Ade menyarankan agar pemerintah melakukan pemetaan mitigasi haji untuk menentukan mana saja prosesi yang berisiko tinggi dan rendah. Menurutnya, wilayah Arafah, Muzdalifah, dan Mina (Armuzna) harus menjadi perhatian serius Kemenag karena masalah di wilayah ini selalu berulang.


"Area yang berpotensi crowded tiap tahun harus dipisahkan. Ada zona merah dan biru. Zona biru yang sudah aman bisa dibiarkan, sementara fokus pada zona merah," kata Ade. Ia juga menyoroti perlunya bangunan bertingkat di Mina untuk mengatasi keterbatasan ruang.
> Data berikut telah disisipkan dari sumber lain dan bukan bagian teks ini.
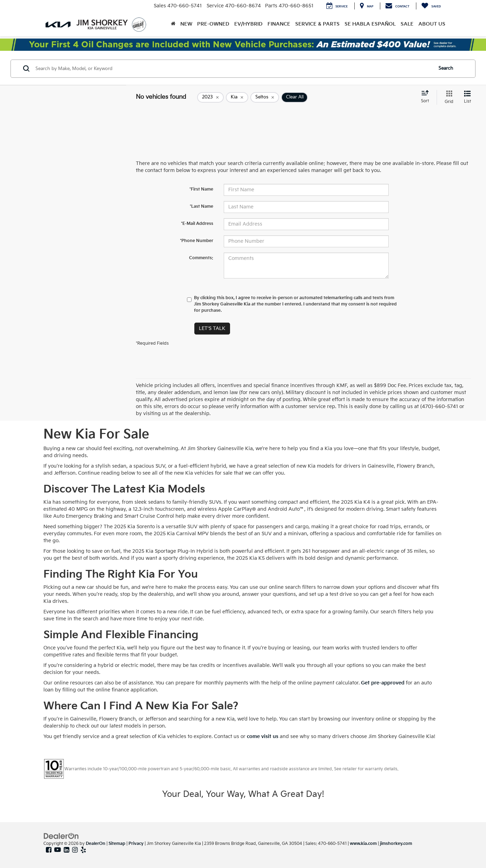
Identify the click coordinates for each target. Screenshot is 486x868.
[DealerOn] (61, 836)
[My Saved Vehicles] (431, 6)
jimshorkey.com (396, 843)
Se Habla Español (370, 24)
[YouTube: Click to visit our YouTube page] (57, 850)
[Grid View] (447, 97)
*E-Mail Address (197, 223)
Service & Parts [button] (317, 24)
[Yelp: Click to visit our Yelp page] (83, 850)
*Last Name (201, 206)
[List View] (467, 97)
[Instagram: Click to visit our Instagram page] (75, 850)
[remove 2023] (210, 97)
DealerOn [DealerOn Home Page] (96, 843)
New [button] (186, 24)
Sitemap (117, 843)
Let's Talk (212, 328)
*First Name (201, 189)
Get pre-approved (383, 683)
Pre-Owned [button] (213, 24)
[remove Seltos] (265, 97)
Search (446, 68)
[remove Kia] (237, 97)
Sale (407, 24)
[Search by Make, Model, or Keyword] (233, 69)
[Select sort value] (427, 97)
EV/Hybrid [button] (248, 24)
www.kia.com (363, 843)
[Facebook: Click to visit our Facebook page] (49, 850)
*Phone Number (196, 241)
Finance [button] (279, 24)
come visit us (263, 736)
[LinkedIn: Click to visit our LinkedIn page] (67, 850)
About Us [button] (432, 24)
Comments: (201, 258)
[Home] (173, 24)
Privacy (136, 843)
Ade juga mengkritik keputusan pemerintah untuk tidak lagi menggunakan Mina Jadid, yang menurutnya menyebabkan penumpukan jemaah. Sebelumnya, jemaah haji Indonesia ditempatkan di Mina Jadid, namun kini dialihkan ke wilayah Muaishim yang lebih dekat dengan Jamarat. Kemenag beralasan Mina Jadid tidak sah untuk wukuf karena berbatasan dengan Muzdalifah.


"Menurut saya, keputusan ini tidak maksimal. Mengabaikan Mina Jadid menyebabkan penumpukan di Mina lama. Ini adalah langkah antisipasi yang keliru dalam manajemen," tambahnya.


Ade mendesak pemerintah untuk menyisir tiap masalah di Armuzna agar dapat menciptakan manajemen haji yang lebih baik. Ia juga berharap pemerintah Indonesia berdialog dengan otoritas Arab Saudi untuk meningkatkan layanan jemaah secara komprehensif.


"Masalah layanan seperti ini tidak bisa diselesaikan sepihak. Indonesia harus duduk bersama dengan Arab Saudi untuk membangun kerja sama yang komprehensif. Jangan hanya fokus pada penambahan kuota jemaah tanpa memperhatikan kualitas layanan. Ini yang menjadi sorotan Timwas DPR," tutup Ade.